Technology selection is based on hype rather than fit. Teams adopt microservices, Kubernetes, or event sourcing because they are popular, not because the project needs them. Evaluate every technology choice against: "Does this solve a problem we actually have?" and "Can our team operate this?" A monolith deployed to a single server that the team can manage is better architecture than a Kubernetes cluster that no one on the team understands.

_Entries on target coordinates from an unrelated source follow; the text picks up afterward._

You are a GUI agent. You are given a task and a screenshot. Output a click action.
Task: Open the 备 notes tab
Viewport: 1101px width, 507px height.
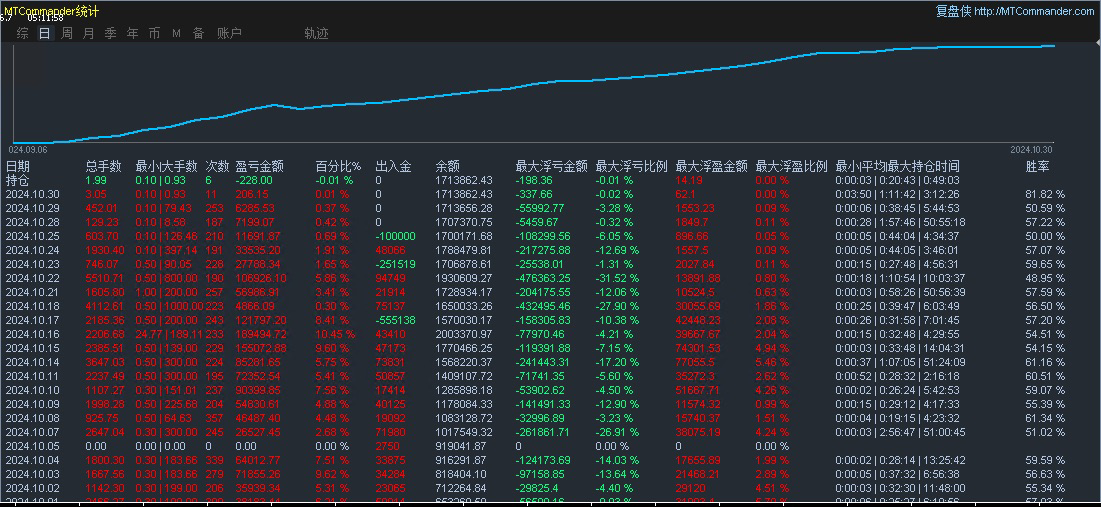(x=199, y=33)
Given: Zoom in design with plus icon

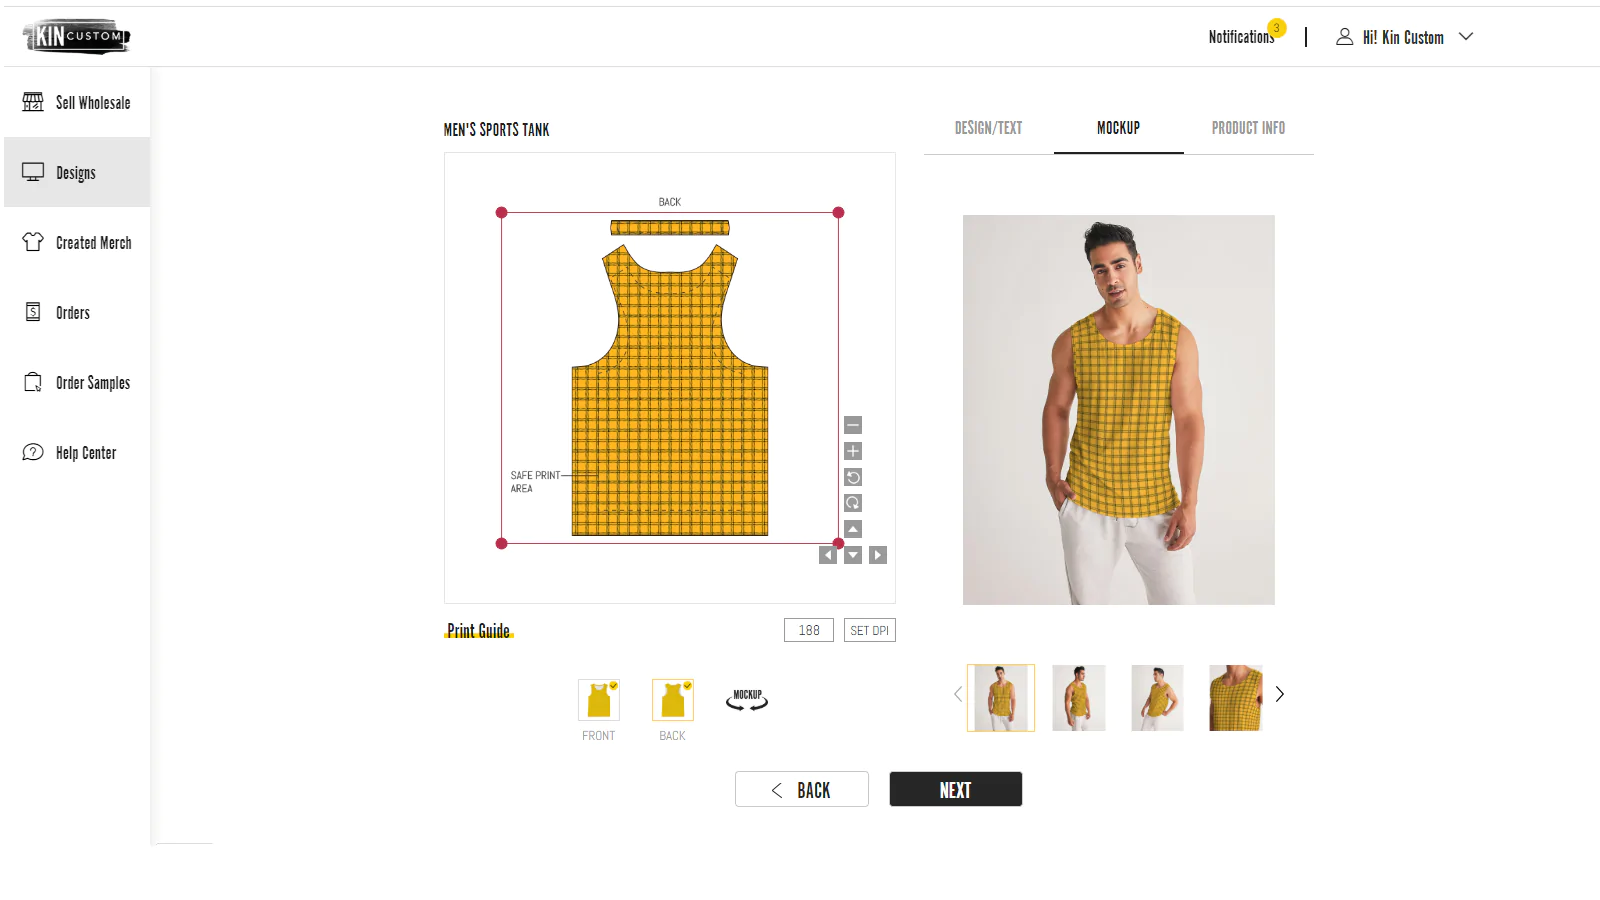Looking at the screenshot, I should tap(853, 451).
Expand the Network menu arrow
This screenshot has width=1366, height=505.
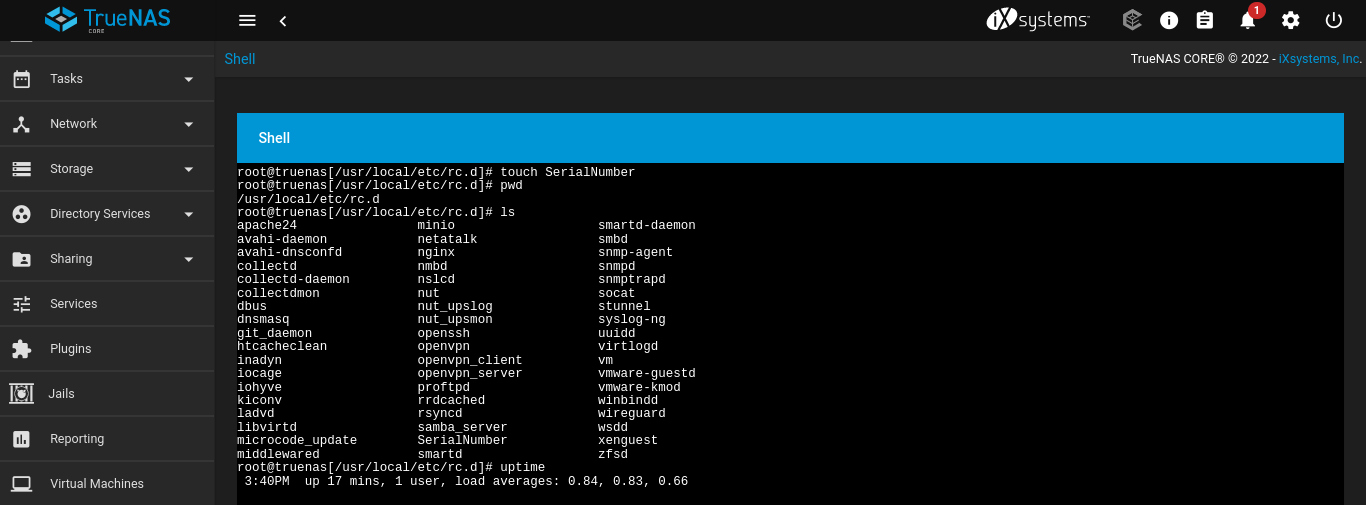click(x=189, y=124)
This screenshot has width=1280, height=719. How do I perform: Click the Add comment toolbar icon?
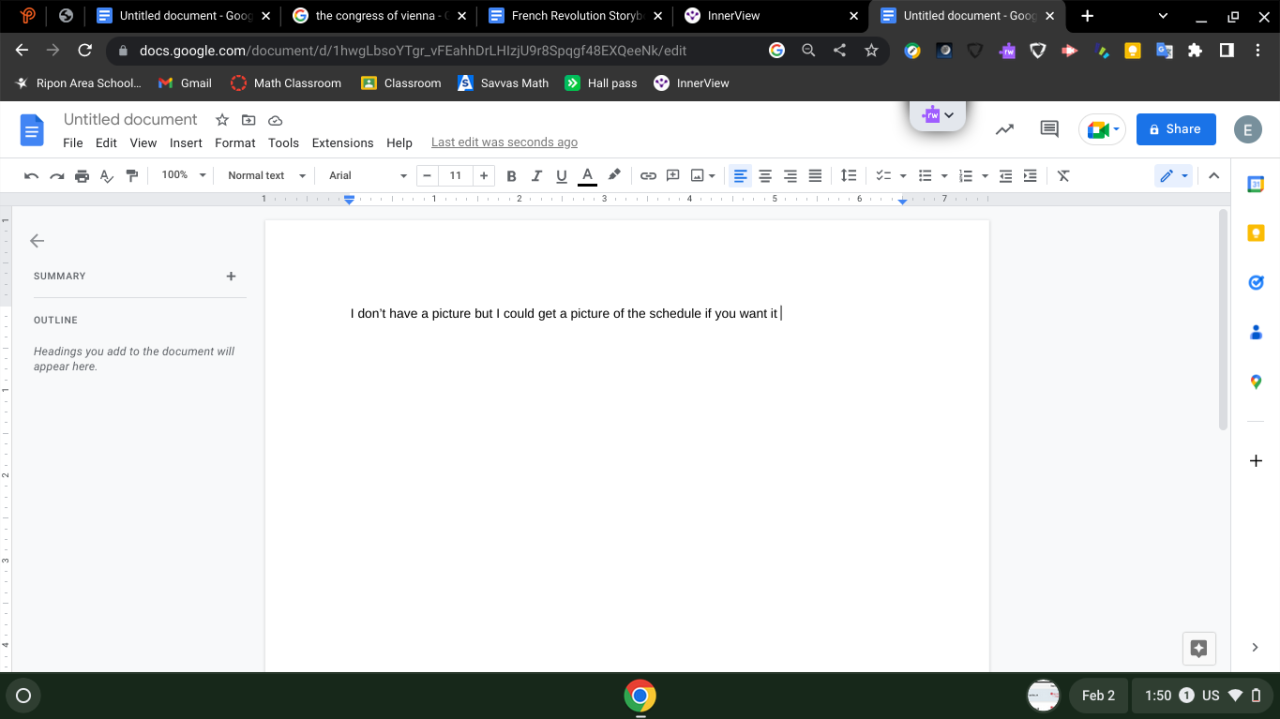[x=673, y=176]
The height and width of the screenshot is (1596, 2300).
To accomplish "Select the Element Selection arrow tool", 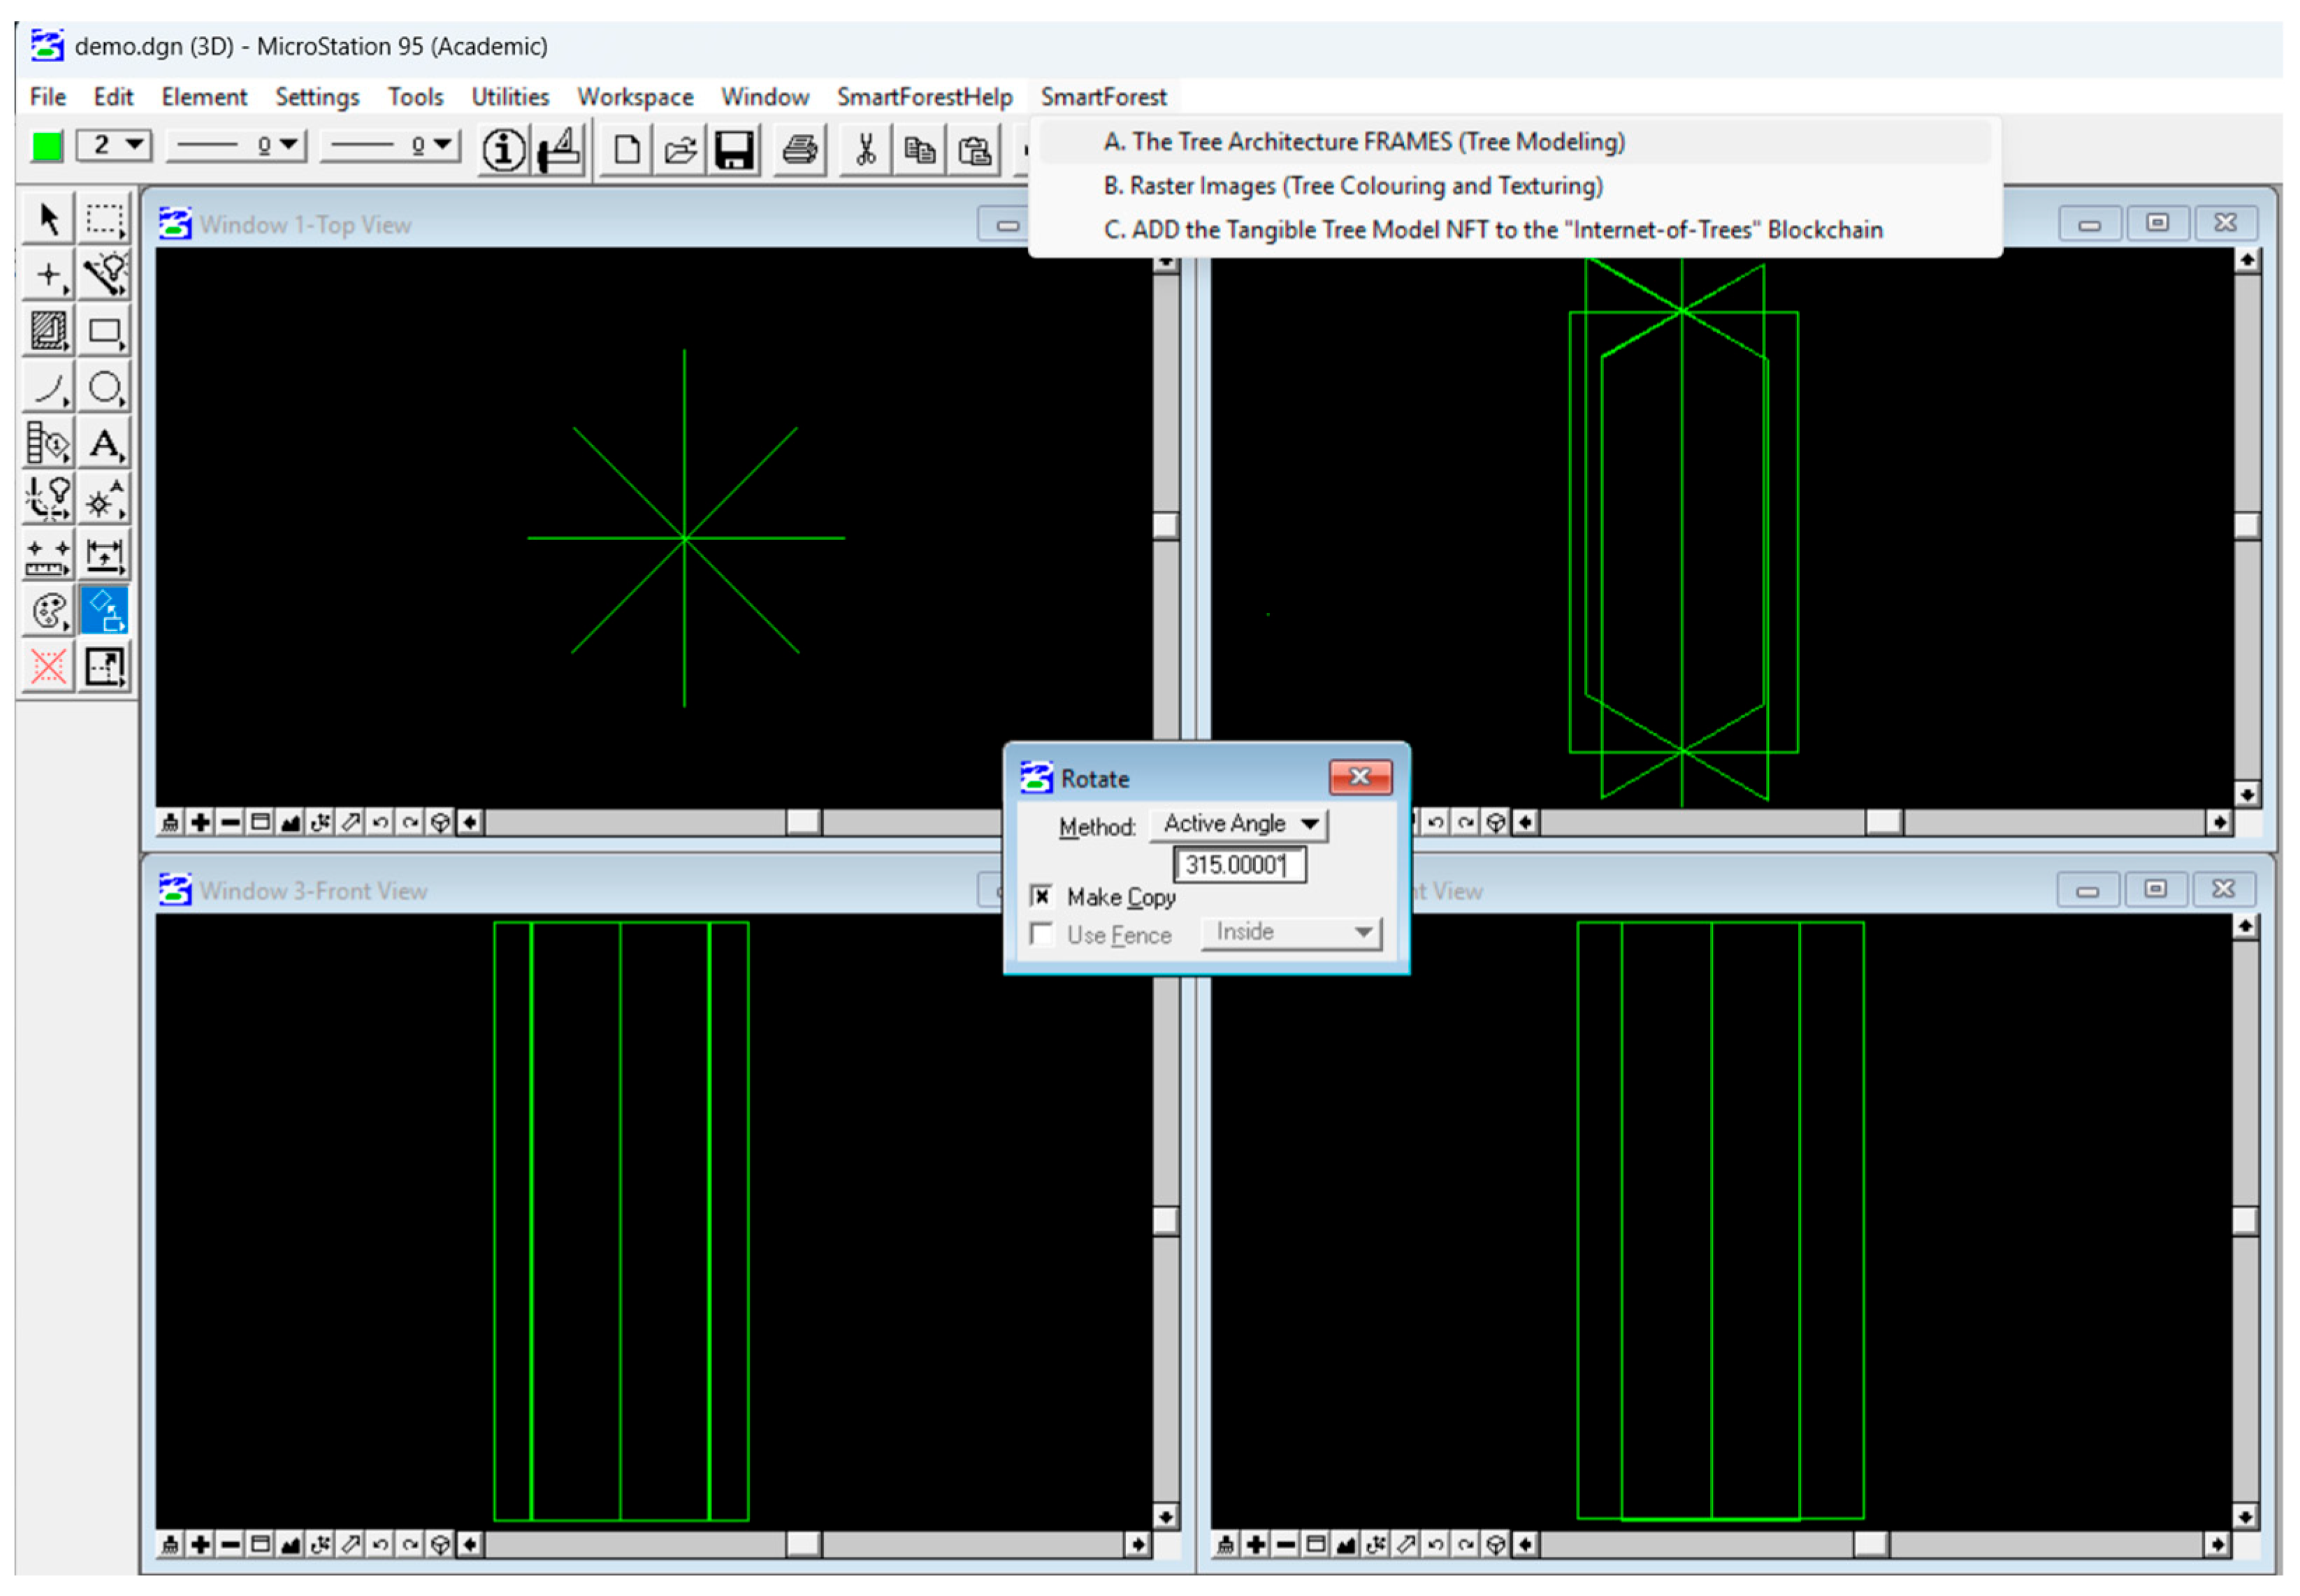I will (47, 218).
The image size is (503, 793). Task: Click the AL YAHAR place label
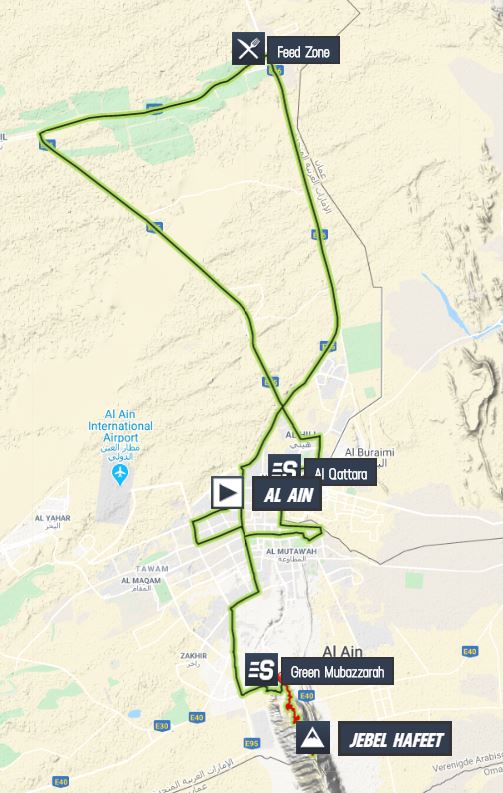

The architecture handles the happy path but not failure modes. Diagrams showing data flowing smoothly between components do not address what happens when the database is slow, the message queue is full, or a downstream service is unreachable. For every component interaction, document: What happens if it fails? What happens if it is slow? What happens if it returns unexpected data? Failure mode analysis during the design phase prevents production incidents.